What to work on
Give again, word for word, the line holding "Instruction: Expand the" and every line after it through the end of the data below. Omit pictures.

::: Exercise data

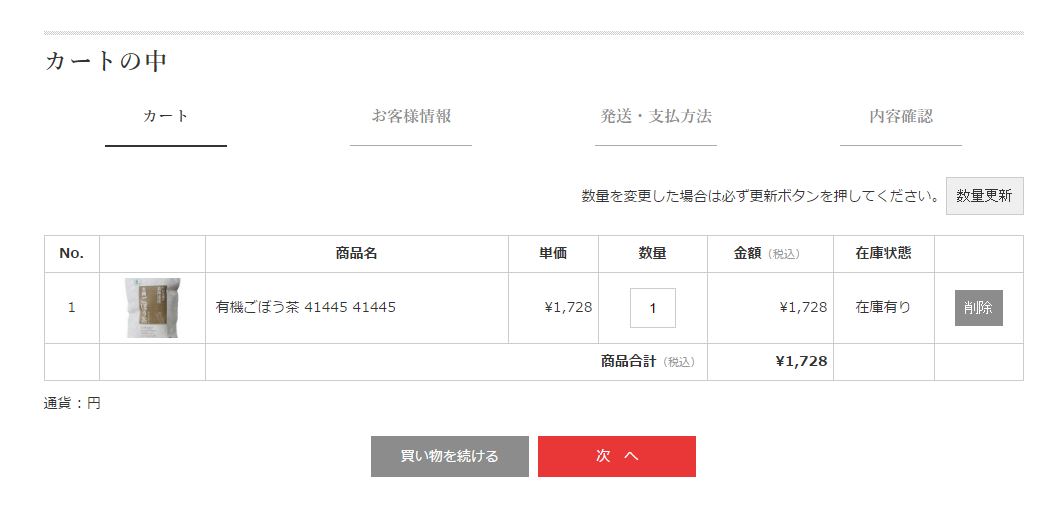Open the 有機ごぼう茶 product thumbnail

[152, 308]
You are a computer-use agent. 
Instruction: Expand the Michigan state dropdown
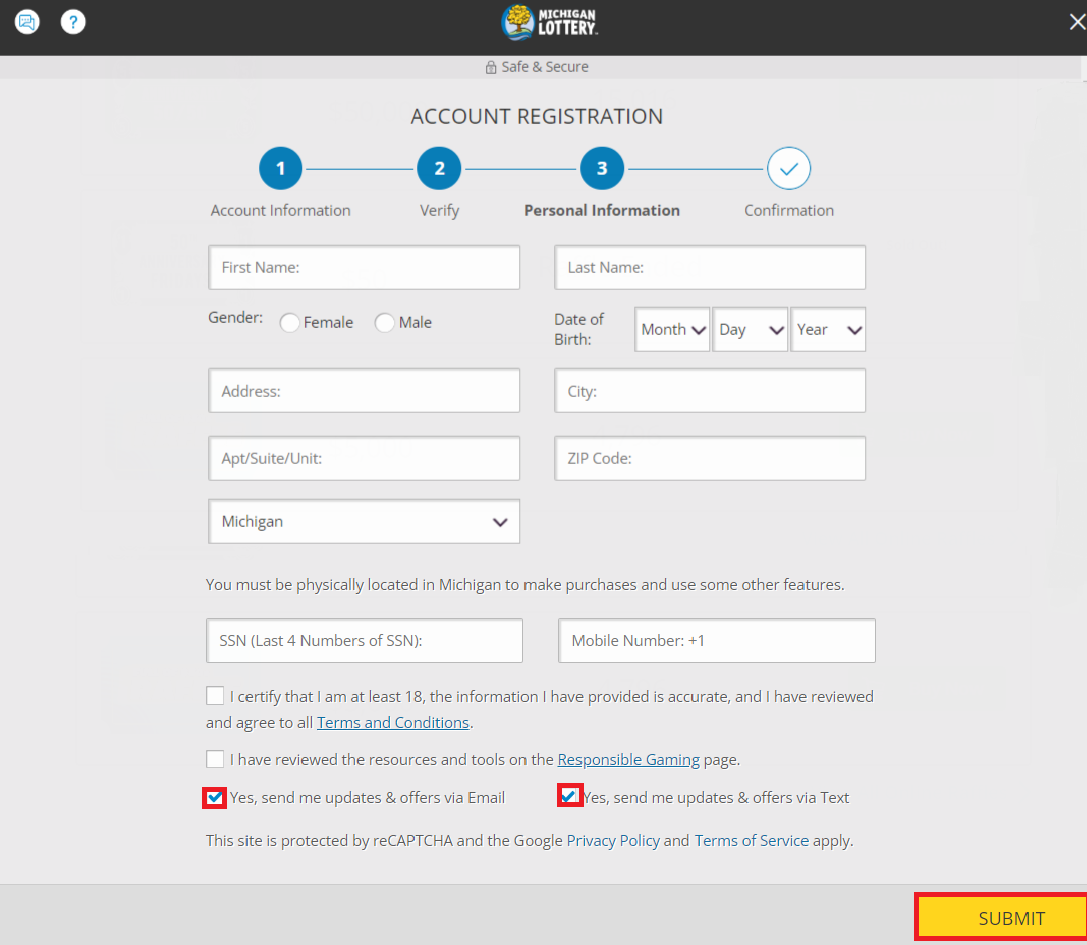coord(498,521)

::::::

Response to the exercise
Instruction: Expand the Michigan state dropdown
coord(498,521)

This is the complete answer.